Monday, December 16, 2019

Buttons are bursting!

I am always proud of my kids and all their accomplishments.  But, there are definitely some things that make me so proud, I can hardly stand it.  This was one of those things.

Back in the spring, when we decided to homeschool Sydney, I suggested that we train together to ride the El Tour bike race.  I was excited to spend time with her and work together to do a hard thing.  She said she would be willing.  So, I quickly signed us up so we couldn't back out.  Fast forward a few months, and my hand injury occurred.  By August, it was clear that I wouldn't be able to ride with her (I had no control or strength to use the brakes) and I reluctantly found a family friend who was willing to take her out on rides.

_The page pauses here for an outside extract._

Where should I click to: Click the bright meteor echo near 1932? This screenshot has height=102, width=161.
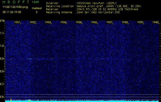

After just a few weeks of training, Sydney came to me and tearfully asked if she could stop.  She hated it.  She dreaded each ride and felt no sense of accomplishment when done.  I apologized through my own tears because I wanted to be doing this with her so badly but was unable.  What was supposed to be a bonding mother-daughter thing, had turned into complete torture for her.  Brent and I discussed it and we told her we wanted her to stick with it. Not only was it great physical exercise, but it was also an exercise in doing hard, unpleasant things.  She saw our point but was crushed.

Through the next three months, Sydney went on 3 rides each week.

  She hated every minute.

 One week, we even did a race together on a stationary bike. But, it wasn't much better.


Finally, race day came.  


 Well, 3.5 hours later, this girl had ridden 52 miles (that includes a flat tire).

We had asked Mariah (my old riding buddy) to race with her. 

Don't tell Sydney this, but I totally cried when she crossed the finish line.  I was beyond proud of her!! She had done something hard, something she hated.  She did it only because she was being obedient.  Because she knew it was good for her.  Because she is amazing!